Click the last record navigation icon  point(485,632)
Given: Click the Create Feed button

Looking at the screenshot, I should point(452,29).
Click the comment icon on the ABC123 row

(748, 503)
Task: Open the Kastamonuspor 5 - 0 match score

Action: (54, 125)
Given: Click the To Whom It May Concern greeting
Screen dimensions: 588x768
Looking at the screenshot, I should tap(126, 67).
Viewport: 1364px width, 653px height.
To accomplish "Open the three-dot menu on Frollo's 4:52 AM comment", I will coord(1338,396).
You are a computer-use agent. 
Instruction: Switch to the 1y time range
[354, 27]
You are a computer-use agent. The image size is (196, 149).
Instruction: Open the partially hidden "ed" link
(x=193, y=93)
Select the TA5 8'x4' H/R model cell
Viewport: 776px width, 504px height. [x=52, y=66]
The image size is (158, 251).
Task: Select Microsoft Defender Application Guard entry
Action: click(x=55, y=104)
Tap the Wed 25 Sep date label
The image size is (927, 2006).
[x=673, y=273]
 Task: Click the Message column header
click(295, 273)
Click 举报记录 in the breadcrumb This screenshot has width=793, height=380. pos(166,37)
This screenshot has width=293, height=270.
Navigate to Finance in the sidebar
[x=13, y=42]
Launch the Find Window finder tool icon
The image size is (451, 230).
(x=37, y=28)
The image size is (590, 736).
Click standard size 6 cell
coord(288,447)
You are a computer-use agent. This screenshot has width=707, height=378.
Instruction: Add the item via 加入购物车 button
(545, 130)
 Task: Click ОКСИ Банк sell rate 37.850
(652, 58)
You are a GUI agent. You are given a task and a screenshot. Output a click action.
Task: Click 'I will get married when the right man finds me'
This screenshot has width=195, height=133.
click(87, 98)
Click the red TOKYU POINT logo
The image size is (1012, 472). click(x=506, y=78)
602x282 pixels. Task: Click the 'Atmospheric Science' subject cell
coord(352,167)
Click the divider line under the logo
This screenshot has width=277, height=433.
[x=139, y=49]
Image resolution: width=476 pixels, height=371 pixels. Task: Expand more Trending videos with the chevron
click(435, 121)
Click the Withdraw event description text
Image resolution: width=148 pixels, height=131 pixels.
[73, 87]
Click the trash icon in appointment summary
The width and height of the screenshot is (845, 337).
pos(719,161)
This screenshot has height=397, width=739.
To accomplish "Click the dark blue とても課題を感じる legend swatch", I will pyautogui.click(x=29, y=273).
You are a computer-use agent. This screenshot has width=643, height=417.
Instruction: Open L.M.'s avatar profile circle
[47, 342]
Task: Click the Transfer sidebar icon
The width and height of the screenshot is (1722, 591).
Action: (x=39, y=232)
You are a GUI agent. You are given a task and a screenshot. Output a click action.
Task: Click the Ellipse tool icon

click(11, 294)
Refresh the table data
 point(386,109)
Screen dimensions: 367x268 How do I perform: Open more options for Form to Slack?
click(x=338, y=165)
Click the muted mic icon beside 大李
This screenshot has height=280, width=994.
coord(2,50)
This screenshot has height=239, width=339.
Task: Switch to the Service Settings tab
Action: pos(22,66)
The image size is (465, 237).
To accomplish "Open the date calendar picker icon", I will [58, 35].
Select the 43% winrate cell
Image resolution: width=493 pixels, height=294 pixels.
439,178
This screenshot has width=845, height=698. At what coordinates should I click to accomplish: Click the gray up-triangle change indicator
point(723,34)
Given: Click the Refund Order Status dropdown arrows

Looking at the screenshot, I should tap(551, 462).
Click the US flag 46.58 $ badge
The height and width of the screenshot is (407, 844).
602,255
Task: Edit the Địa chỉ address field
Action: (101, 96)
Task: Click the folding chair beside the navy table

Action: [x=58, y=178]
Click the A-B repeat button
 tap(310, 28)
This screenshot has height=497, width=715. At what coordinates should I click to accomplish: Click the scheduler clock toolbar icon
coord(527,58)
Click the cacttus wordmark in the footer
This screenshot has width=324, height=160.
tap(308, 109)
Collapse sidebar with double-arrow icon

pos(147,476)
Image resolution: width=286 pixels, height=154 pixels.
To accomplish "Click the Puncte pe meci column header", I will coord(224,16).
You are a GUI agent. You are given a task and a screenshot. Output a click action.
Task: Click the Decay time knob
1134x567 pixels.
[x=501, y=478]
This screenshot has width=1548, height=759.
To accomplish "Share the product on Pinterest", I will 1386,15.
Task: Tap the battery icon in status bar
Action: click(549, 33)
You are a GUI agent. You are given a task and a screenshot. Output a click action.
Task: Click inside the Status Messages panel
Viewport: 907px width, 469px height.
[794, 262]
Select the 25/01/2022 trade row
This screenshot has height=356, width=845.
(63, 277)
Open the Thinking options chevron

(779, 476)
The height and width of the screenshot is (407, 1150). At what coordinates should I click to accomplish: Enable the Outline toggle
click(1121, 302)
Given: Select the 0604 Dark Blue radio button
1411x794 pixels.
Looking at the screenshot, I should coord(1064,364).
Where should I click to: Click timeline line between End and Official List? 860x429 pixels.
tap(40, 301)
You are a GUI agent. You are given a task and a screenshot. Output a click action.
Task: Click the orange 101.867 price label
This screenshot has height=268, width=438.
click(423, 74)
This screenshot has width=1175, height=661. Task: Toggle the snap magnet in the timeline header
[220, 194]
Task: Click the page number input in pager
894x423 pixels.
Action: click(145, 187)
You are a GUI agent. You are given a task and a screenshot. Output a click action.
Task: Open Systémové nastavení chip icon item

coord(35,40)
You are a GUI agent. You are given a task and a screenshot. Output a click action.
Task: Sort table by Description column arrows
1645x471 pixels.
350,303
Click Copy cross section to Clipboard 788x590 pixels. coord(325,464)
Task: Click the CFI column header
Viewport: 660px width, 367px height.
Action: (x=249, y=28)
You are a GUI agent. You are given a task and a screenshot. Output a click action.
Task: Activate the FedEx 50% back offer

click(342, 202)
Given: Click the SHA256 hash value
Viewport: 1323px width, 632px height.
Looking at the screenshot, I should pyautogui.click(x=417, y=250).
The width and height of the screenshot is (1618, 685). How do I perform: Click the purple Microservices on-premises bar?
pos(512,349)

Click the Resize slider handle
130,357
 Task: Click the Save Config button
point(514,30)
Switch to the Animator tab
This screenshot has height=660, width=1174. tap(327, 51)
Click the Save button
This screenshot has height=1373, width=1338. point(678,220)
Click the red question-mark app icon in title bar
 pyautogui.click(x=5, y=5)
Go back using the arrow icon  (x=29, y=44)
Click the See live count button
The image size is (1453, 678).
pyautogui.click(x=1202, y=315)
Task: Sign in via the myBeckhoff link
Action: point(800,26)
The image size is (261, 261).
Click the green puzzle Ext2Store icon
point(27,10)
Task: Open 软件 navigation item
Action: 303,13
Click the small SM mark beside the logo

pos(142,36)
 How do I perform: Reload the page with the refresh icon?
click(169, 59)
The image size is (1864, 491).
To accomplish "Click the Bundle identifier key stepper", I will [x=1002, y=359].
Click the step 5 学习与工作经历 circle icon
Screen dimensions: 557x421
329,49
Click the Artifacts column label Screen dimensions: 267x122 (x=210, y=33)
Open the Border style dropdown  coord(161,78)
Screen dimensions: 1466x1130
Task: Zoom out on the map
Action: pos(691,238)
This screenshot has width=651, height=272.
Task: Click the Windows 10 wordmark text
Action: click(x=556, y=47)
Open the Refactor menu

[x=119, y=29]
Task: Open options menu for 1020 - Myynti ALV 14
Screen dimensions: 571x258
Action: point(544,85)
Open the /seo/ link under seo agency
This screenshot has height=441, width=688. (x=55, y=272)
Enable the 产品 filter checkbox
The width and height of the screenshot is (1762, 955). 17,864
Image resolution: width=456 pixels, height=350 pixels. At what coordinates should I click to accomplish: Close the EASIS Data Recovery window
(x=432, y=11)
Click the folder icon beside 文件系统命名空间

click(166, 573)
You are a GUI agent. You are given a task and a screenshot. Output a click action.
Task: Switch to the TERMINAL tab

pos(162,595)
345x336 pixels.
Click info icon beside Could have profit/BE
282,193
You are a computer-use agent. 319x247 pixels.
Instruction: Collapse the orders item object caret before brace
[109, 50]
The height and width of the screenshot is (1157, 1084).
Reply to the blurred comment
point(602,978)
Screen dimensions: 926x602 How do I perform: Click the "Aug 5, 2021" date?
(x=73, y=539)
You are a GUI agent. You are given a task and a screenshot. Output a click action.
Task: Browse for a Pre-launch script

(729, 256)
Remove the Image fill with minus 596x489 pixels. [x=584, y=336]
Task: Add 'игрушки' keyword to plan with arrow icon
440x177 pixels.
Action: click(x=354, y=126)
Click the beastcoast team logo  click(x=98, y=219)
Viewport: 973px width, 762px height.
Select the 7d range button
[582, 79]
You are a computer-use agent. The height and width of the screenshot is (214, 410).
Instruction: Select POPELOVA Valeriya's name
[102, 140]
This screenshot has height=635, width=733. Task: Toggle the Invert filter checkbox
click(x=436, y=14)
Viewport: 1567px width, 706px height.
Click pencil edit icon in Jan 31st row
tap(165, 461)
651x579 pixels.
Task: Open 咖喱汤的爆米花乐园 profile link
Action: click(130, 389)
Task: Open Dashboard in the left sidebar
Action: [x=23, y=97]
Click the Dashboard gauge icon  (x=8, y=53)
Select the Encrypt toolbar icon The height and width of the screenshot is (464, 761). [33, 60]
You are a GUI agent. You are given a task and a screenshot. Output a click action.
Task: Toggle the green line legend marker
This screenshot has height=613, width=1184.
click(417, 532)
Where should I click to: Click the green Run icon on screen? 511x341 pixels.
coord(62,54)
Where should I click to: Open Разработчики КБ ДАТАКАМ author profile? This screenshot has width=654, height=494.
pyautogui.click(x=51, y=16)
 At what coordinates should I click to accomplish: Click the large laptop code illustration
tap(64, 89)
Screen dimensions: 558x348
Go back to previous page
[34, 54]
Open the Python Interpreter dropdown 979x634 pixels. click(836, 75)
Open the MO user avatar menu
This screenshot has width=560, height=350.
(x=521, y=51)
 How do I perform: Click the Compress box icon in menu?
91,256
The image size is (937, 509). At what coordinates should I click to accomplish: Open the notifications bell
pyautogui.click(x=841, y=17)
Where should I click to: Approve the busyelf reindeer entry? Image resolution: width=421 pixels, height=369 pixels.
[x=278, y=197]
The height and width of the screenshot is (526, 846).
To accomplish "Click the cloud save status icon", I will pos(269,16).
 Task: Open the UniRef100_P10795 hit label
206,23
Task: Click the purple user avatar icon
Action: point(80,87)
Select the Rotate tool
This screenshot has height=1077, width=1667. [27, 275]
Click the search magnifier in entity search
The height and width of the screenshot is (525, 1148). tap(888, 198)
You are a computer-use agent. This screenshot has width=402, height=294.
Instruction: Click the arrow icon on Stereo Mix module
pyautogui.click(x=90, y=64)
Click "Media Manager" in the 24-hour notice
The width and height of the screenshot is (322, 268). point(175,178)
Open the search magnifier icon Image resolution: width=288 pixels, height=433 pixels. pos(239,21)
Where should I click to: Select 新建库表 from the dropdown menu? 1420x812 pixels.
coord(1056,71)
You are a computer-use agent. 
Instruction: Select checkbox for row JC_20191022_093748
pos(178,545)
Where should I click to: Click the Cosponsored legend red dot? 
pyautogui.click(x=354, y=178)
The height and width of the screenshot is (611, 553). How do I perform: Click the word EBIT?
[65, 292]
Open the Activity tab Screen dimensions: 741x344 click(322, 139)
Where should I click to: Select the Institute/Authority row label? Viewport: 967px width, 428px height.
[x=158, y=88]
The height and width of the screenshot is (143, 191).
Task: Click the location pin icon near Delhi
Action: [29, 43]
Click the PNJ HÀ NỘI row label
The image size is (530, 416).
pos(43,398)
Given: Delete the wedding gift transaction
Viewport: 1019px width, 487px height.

## TASK TO CARRY OUT
For each line above that includes "computer", make a copy.

## COMPLETED TASK
You are a computer-use agent. 
You are a computer-use agent. The image size is (196, 149).
You are a computer-use agent. This screenshot has width=707, height=378.
You are a computer-use agent. This screenshot has width=643, height=417.
You are a computer-use agent. 319x247 pixels.
You are a computer-use agent. The height and width of the screenshot is (214, 410).
You are a computer-use agent. This screenshot has width=402, height=294.
You are a computer-use agent. 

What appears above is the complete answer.